The CPU usage was pegged at 100% for about 2 full minutes...
but the RAM usage was not maximized.


After the new machine was built (X2-3800 with 2 gigs of RAM)
performing a similar task...the CPU usage also shot up to 100%...
but for only about 8 seconds!
So the money was worth it.

Up until I built that machine I had been quite used to building machines
for next to nothing...by only using components that were slightly (to
extremely) obsolete...
so this was a new experience here.
Of course...if you have the money to spend...the FX-60 would be nice I'm
sure...but since you have to pay so much more for maybe not that much
improvement...I just could not justify going above the 3800.

Anyway I would have a look at Monarch Computer as they really do have a
good mobo selection.
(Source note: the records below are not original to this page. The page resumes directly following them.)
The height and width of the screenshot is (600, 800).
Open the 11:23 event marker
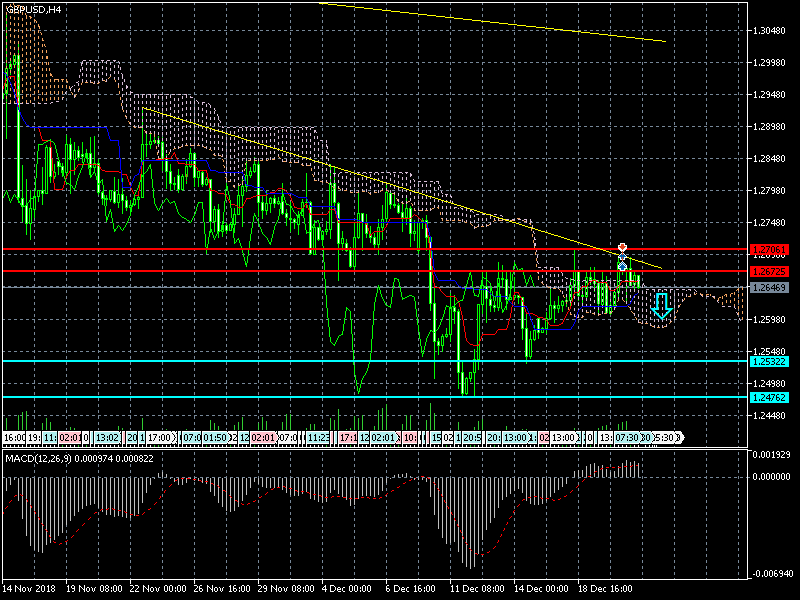pyautogui.click(x=319, y=437)
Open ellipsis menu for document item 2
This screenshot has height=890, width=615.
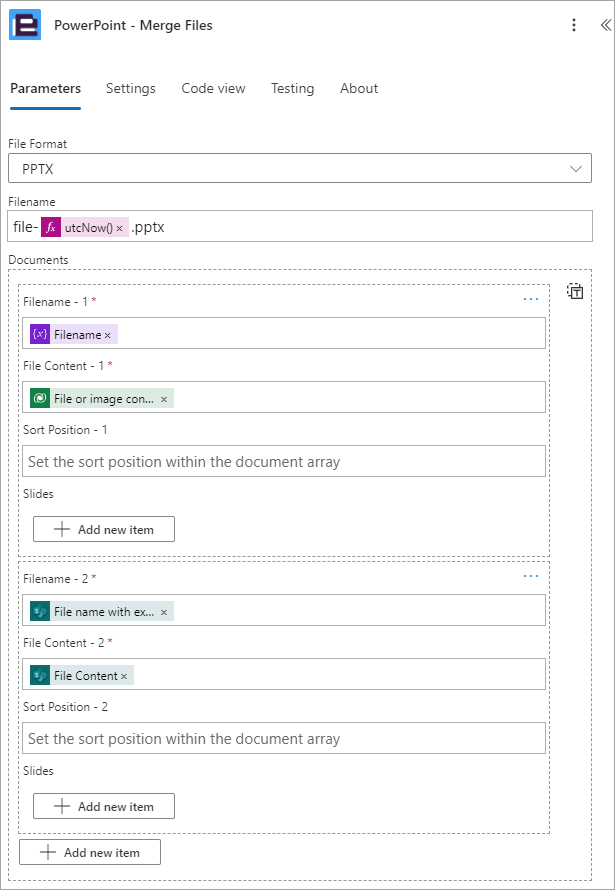pos(530,576)
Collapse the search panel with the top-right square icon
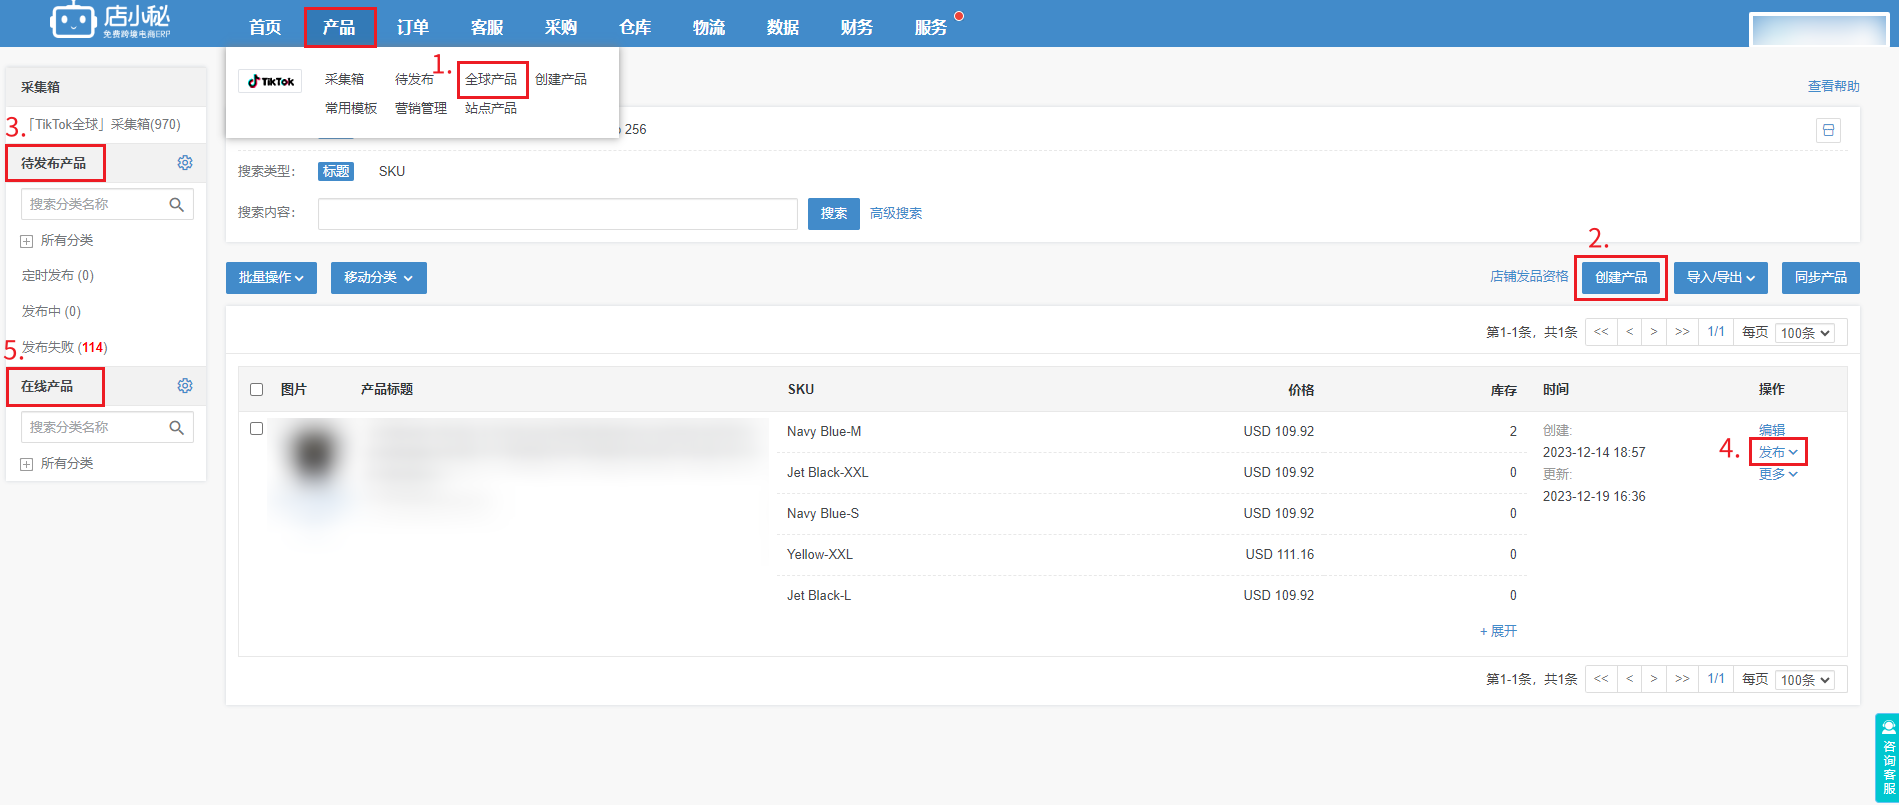The height and width of the screenshot is (805, 1899). [x=1828, y=131]
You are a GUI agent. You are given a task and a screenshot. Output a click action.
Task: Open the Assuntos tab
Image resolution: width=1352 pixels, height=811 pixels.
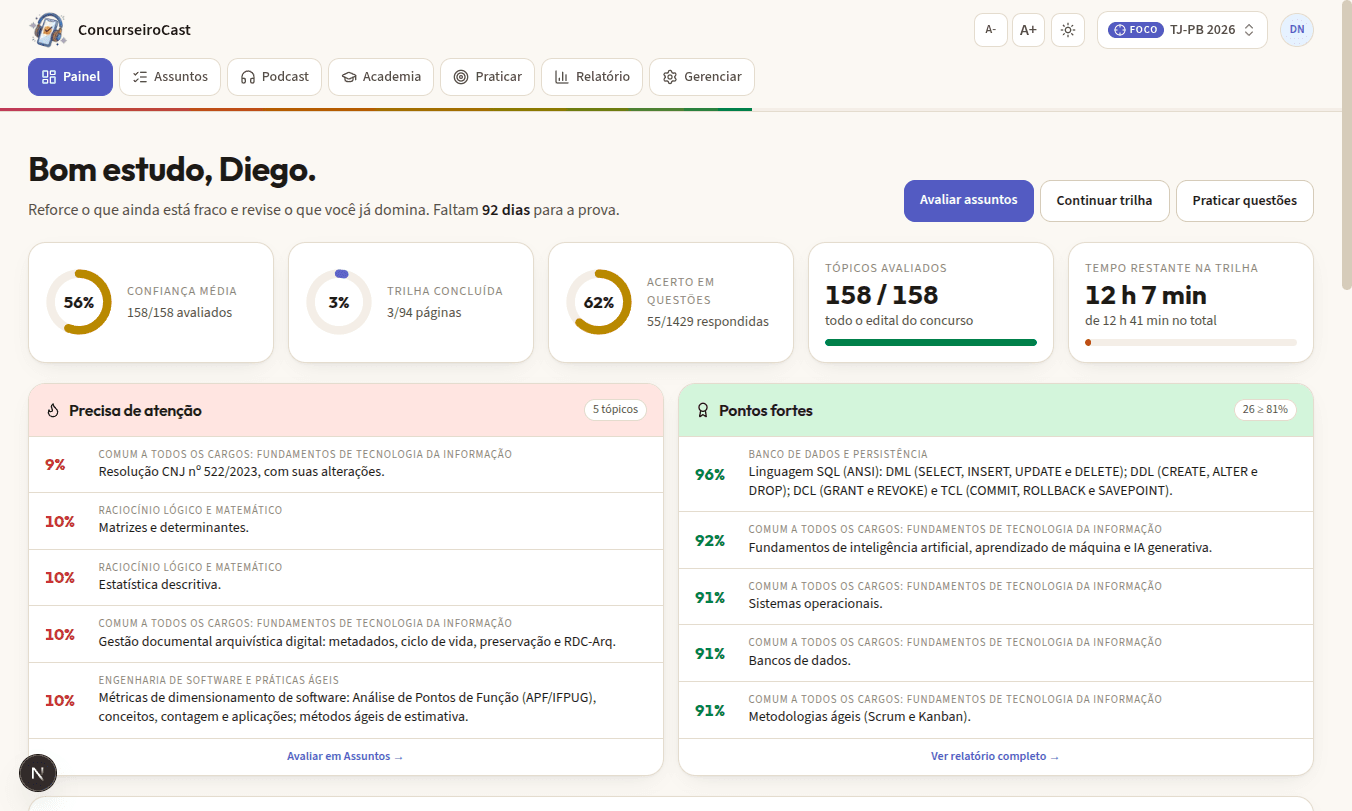[x=170, y=77]
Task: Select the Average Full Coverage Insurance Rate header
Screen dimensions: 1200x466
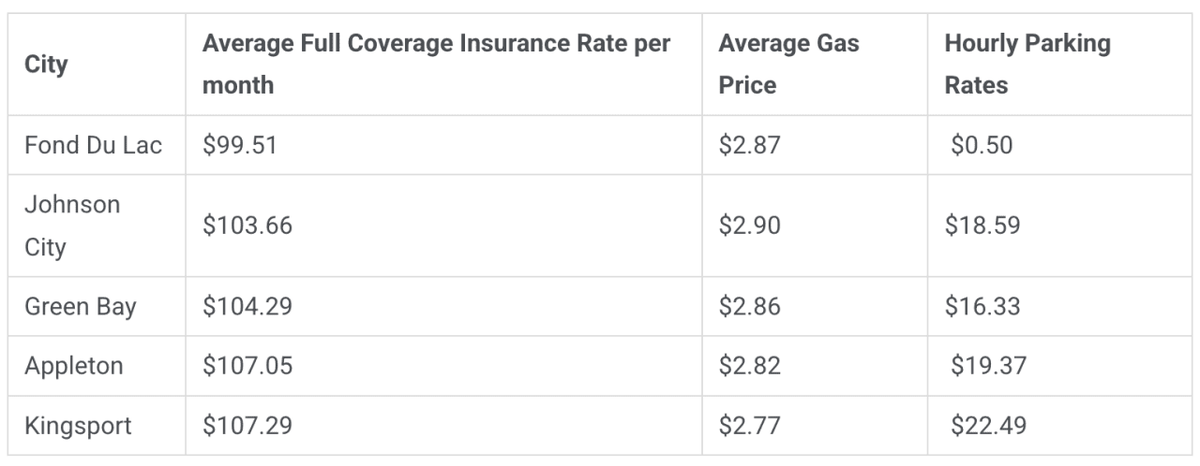Action: [436, 65]
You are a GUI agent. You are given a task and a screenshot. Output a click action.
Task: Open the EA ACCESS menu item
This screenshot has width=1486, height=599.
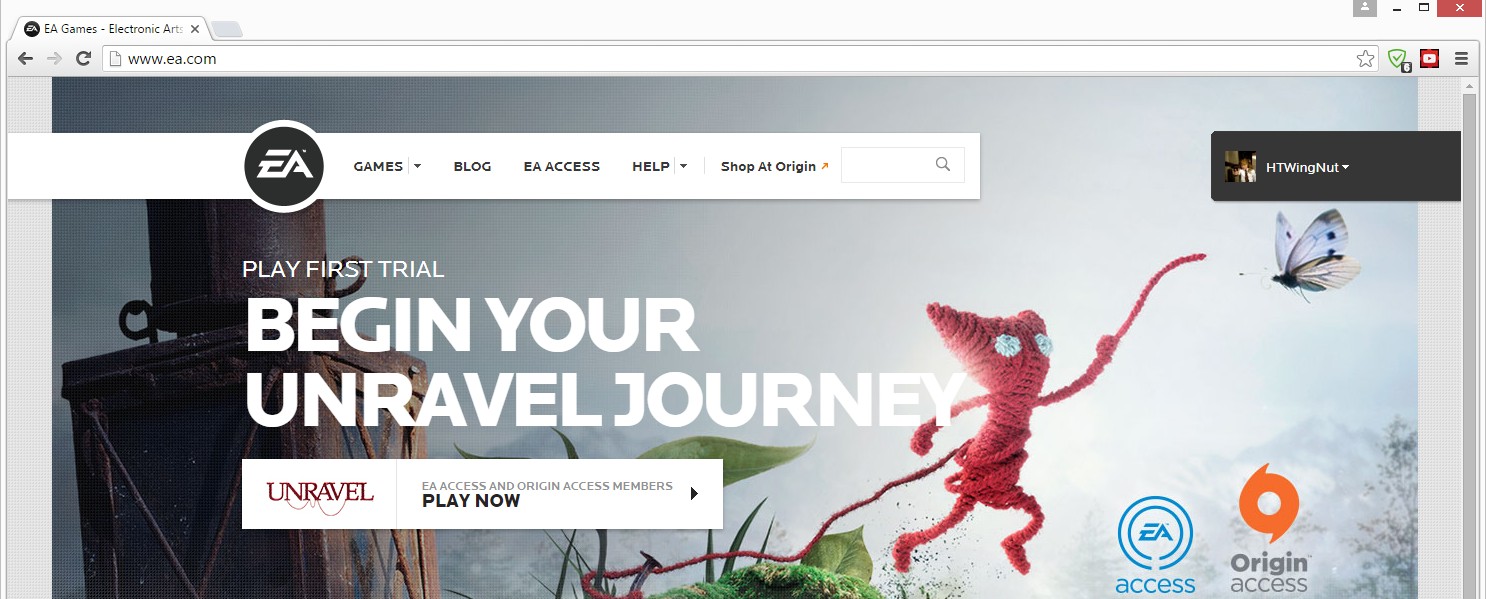[562, 166]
Also ...I opted to have them pre-install the cpu
and RAM and perform a burn-in test.
Even though I've probably built 500 machines by now...their cumulative
value is less than the one I just assembled...and I wanted the peace of
mind!

Cal Vanize
February 26th 06, 07:45 PM
Darren Garrison wrote:
>
>
> I do some video and photo editing. And what is even more CPU intensive, I do
> some CG work on a hobby level, mostly using Maya. The reviews I've seen show
> that going to dual core does give something approaching a doubling of
> performance in render times. So I do have a practical reason for wanting to go
> in that direction (as opposed to probably the majority of current "mainstream"
> applications, which probably won't benifit too much from going dual-core). I
> had the computer render a test image last night that took around 8 hours to
> render on that 1Ghz Duron I had to downgrade to-- so even if I could afford an
> FX-60 I'd probably looking at something on the order of 1 hour per frame, maybe
> more.
>


Even though you're doing CG as a hobby, you need all the horsepower you
can get. If ever there was a candidate for an overclocked Opteron
Denmark with 4gb of memory, you're the one.